67 | same hotel, different feelings
Di malam ketika Bigel mengantar Roy pulang setelah mabuk tidak karuan, tak pernah terlintas di bayangannya bahwa ia akan melihat mantan kekasih palsunya, penghiburnya, penyemangatnya, Alessandro Tedja-nya, keluar dari rumah dengan napas memburu seperti tengah mencari-cari sesuatu di bawah gelapnya malam. Sementara dirinya sendiri terhenyak di dalam mobil, rindu serindu-rindunya dengan pria yang bahkan tidak ia kenal dalam waktu yang lama. Bigel pun tidak mengerti mengapa hal itu bisa terjadi. Bagaimana bisa ia terjangkit Alessandro Tedja? Bagaimana bisa ia tidak melewati sehari pun tanpa memikirkan bagaimana perasaan pria itu setelah ditinggalkannya?

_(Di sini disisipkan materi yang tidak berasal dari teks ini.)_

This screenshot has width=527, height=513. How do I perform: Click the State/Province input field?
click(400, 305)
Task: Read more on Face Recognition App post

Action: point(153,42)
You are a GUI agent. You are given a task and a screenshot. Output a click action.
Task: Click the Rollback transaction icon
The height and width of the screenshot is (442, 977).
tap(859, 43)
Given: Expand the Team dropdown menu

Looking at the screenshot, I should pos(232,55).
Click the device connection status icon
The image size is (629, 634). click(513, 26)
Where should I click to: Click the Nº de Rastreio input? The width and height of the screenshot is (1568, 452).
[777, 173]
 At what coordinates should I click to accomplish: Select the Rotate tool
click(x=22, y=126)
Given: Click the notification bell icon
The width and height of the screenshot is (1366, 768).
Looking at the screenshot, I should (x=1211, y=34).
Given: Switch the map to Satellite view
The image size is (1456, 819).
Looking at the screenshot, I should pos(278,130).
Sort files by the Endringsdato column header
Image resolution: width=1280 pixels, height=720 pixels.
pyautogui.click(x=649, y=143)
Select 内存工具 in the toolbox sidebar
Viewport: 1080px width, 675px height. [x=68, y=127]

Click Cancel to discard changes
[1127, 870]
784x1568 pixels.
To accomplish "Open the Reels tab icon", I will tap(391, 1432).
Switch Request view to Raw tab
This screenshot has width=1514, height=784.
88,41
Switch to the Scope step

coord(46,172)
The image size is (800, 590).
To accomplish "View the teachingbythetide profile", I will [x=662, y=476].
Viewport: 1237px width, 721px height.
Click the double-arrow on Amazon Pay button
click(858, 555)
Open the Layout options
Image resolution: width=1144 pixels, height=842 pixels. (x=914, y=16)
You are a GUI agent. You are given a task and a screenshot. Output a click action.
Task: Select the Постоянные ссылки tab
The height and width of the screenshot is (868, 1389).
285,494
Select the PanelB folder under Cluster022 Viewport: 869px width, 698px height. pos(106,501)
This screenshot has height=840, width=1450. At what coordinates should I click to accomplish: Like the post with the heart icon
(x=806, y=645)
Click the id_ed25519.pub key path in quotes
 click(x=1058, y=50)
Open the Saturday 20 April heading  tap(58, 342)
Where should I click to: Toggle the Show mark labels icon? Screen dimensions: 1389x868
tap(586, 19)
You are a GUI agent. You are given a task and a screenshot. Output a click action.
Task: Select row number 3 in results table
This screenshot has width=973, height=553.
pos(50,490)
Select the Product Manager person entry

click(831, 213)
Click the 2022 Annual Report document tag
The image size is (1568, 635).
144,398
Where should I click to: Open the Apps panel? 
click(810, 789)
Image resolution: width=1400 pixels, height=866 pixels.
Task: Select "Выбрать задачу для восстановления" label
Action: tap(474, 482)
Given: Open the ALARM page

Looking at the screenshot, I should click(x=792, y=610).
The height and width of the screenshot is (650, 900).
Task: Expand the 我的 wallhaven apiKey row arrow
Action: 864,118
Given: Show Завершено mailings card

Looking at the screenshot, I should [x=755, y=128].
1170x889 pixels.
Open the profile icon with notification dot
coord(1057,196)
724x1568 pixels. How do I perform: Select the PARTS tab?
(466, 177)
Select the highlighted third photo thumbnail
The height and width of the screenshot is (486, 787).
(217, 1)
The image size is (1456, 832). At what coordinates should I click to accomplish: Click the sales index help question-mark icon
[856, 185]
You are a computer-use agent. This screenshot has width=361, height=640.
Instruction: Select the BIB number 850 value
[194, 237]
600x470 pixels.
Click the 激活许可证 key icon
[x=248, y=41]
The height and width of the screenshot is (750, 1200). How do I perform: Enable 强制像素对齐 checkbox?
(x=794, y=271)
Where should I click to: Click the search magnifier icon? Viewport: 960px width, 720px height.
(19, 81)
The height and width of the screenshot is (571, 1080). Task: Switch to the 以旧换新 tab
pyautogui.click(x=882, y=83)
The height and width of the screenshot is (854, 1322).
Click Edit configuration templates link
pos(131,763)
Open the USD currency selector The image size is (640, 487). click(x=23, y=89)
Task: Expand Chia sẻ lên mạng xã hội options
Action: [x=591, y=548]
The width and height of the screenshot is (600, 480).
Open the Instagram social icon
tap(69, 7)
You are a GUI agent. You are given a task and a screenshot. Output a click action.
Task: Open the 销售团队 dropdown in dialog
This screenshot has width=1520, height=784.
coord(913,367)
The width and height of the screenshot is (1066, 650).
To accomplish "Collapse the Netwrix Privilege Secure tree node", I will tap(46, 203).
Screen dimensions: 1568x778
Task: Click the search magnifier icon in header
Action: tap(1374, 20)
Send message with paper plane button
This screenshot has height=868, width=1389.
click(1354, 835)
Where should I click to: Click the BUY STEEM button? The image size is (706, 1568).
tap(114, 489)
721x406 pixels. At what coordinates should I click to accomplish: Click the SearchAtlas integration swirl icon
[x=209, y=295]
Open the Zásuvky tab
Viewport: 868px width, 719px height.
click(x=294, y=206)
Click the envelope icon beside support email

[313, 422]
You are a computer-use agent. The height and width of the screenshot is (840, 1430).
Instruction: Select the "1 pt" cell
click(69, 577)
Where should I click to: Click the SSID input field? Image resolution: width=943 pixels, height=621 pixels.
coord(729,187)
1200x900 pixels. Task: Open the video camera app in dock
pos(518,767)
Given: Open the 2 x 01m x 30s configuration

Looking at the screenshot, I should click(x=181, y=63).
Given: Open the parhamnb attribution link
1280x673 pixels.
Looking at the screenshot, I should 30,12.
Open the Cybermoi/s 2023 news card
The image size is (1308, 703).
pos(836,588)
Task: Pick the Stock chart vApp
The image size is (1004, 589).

Bagaimana bisa ... bagaimana bisa ... Ales terus dan terus hadir dalam pikirannya, tak peduli siang ataupun malam, tak peduli cerah ataupun hujan.
Hatinya malam itu mengatakan bahwa ia harus turun dari mobil, menghampiri Ales yang celingukan di tengah jalanan komplek, dan memeluknya seraya berkata, 'Bos Bi di sini, Les.'
Namun, agaknya ia tak sanggup melakukan itu. Ia belum siap juga menghadap Ales dengan keadaan setengah mabuk. Ia masih memiliki kesadaran, tapi tak cukup baik untuk menghampiri Ales malam itu. Ia takut dirinya kelewatan, ia takut segalanya malah jadi semakin berantakan. Lantas, otaknya memerintah untuk pergi dari hadapan Ales dengan segera. Ia tancap gas sekencang-kencangnya, dan nyaris melukai Ales jika saja ia tidak langsung membelokkan kendali mobil. Tak ada yang bisa ia lakukan malam itu selain menitikkan air mata sepanjang perjalanan pulang ke hotel, dan berkali-kali mengucap maaf dalam hati untuk sang mantan kekasih palsu.
Sudahlah ia menangis malam itu, agaknya masih belum cukup juga bagi semesta melihat Bigel berderu air mata. Lantaran malam ini, selepas Haga datang kepadanya dan menyampaikan pesan dari Ales, Bigel termenung di samping jendela hotel. Cahaya di mana-mana, lampu dari gedung-gedung dan mobil yang berlalu lalang menghiasi pemandangannya sekarang. Indah? Tentu. Namun tak mampu menerangi kegelapan Bigel malam ini.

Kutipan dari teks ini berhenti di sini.